AI For Content Discovery Flunks The Follow-Through

AI seems to be everywhere these days with the promise of being a Swiss army knife—helping with basically everything. Which is certainly true, but the question needs to be shifted from a binary yes/no to a more nuanced “how good are the results?”

The media industry is a complex ecosystem with many processes, APIs, metadata sets etc. which are mostly handled in the background, but are key elements to offering a decent user experience, meaning giving you the right metadata to find something to watch and, going even one step further, giving you the right link that gets you to the service where you can watch.

We wanted to understand how good AI chatbots are today at supporting you in content discovery. Especially in the light of current announcements that AI is already or being integrated into entertainment operating systems. (Gemini will be part of Android TV and Samsung’s Tizen will work with Perplexity).
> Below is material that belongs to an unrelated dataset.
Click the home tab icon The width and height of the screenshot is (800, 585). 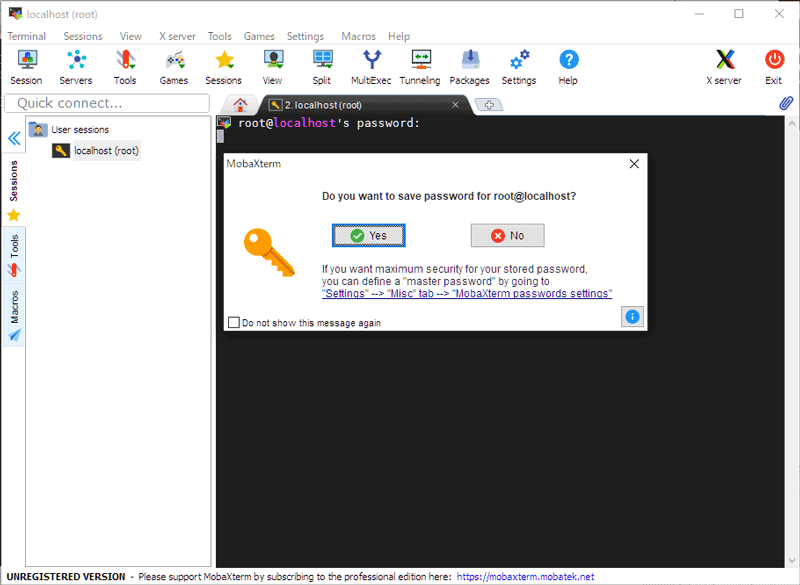click(x=240, y=104)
We kept the scope of our research intentionally narrow and excluded the whole “get me inspired” bit and focused on the capabilities of the chatbots to identify the right streamer and give you the right link. Why? Doing step 1 without the ability to execute on step 2 is pointless. 

So we ran a detailed analysis across four of the leading chatbots including ChatGPT, Claude, Gemini and Perplexity across six countries including the US, UK, France, Germany, Italy and Spain and tested for the capability to identify the right streamer for an exclusive show. We ran each prompt three times in a row to test as well for consistency of the results.

When asking “Where to stream [show xyz]?” roughly two third of the chatbots identified the correct streamer across markets and chatbots. What stood out was the extremely wide spread of correct results from ChatGPT between US/UK/Germany (c80%) and France/Italy/Spain (<30%). While the other chatbots had differing results across markets, the deltas were around 10% basis point.

Consistency, and therefore also perceived reliability, seems to be an issue. The chatbots provided differing results when asked the same questions again. A little less than a half of the runs were inconsistent when comparing three results using the same initial prompt each time. This did not include the way the chatbots presented the results, just looking at the facts of what they presented.

The result quality even dropped further, when checking for the correct links to the streamers provided by the chatbots. Less than a third provided correct deep links, while other results did not include any links, invalid links, etc. So this leaves a lot of room for improvement and a lot of work needs to be done coordinating the generative bit of the chatbots with the deterministic data models from the streamers: a link is a link and cannot be predicted or made up by the chatbots.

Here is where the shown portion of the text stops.